--- START ---

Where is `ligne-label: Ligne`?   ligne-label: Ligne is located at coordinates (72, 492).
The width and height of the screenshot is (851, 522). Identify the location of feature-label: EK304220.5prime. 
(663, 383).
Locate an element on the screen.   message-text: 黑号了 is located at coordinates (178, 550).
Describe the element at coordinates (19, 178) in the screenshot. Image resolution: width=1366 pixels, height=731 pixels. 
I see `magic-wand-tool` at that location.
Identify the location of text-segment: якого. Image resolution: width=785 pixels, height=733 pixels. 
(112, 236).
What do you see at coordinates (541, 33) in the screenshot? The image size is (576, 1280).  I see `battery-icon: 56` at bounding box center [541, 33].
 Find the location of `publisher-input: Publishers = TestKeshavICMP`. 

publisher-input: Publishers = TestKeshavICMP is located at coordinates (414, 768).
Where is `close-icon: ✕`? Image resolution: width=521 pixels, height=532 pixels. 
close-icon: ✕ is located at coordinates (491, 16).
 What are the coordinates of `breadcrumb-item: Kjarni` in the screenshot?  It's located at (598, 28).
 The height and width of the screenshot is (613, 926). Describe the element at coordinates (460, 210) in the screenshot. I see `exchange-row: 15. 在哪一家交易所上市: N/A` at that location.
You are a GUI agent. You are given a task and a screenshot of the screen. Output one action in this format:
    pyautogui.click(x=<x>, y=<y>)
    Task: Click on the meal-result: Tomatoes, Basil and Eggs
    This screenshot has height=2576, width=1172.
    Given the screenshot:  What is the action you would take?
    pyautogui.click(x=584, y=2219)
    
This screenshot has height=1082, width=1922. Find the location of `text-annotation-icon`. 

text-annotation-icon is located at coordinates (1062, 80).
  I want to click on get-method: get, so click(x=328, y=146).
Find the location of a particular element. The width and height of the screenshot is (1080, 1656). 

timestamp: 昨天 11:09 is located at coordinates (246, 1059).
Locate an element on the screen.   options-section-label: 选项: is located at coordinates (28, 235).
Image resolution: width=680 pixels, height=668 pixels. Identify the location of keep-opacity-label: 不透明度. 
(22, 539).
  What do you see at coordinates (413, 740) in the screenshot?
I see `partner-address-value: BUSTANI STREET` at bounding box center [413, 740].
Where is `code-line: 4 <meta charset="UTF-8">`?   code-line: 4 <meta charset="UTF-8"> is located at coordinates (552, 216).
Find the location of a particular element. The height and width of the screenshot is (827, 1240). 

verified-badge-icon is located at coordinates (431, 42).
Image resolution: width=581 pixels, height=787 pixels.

--- END ---

### Work task
Copy the listing above line for line, without changing anything.

### Response to this task
Where is `ligne-label: Ligne`?   ligne-label: Ligne is located at coordinates (72, 492).
The width and height of the screenshot is (851, 522). Identify the location of feature-label: EK304220.5prime. 
(663, 383).
Locate an element on the screen.   message-text: 黑号了 is located at coordinates (178, 550).
Describe the element at coordinates (19, 178) in the screenshot. Image resolution: width=1366 pixels, height=731 pixels. 
I see `magic-wand-tool` at that location.
Identify the location of text-segment: якого. Image resolution: width=785 pixels, height=733 pixels. 
(112, 236).
What do you see at coordinates (541, 33) in the screenshot? The image size is (576, 1280).  I see `battery-icon: 56` at bounding box center [541, 33].
 Find the location of `publisher-input: Publishers = TestKeshavICMP`. 

publisher-input: Publishers = TestKeshavICMP is located at coordinates (414, 768).
Where is `close-icon: ✕`? Image resolution: width=521 pixels, height=532 pixels. 
close-icon: ✕ is located at coordinates (491, 16).
 What are the coordinates of `breadcrumb-item: Kjarni` in the screenshot?  It's located at (598, 28).
 The height and width of the screenshot is (613, 926). Describe the element at coordinates (460, 210) in the screenshot. I see `exchange-row: 15. 在哪一家交易所上市: N/A` at that location.
You are a GUI agent. You are given a task and a screenshot of the screen. Output one action in this format:
    pyautogui.click(x=<x>, y=<y>)
    Task: Click on the meal-result: Tomatoes, Basil and Eggs
    This screenshot has height=2576, width=1172.
    Given the screenshot:  What is the action you would take?
    pyautogui.click(x=584, y=2219)
    
This screenshot has height=1082, width=1922. Find the location of `text-annotation-icon`. 

text-annotation-icon is located at coordinates (1062, 80).
  I want to click on get-method: get, so click(x=328, y=146).
Find the location of a particular element. The width and height of the screenshot is (1080, 1656). 

timestamp: 昨天 11:09 is located at coordinates (246, 1059).
Locate an element on the screen.   options-section-label: 选项: is located at coordinates (28, 235).
Image resolution: width=680 pixels, height=668 pixels. Identify the location of keep-opacity-label: 不透明度. 
(22, 539).
  What do you see at coordinates (413, 740) in the screenshot?
I see `partner-address-value: BUSTANI STREET` at bounding box center [413, 740].
Where is `code-line: 4 <meta charset="UTF-8">`?   code-line: 4 <meta charset="UTF-8"> is located at coordinates (552, 216).
Find the location of a particular element. The height and width of the screenshot is (827, 1240). 

verified-badge-icon is located at coordinates (431, 42).
Image resolution: width=581 pixels, height=787 pixels.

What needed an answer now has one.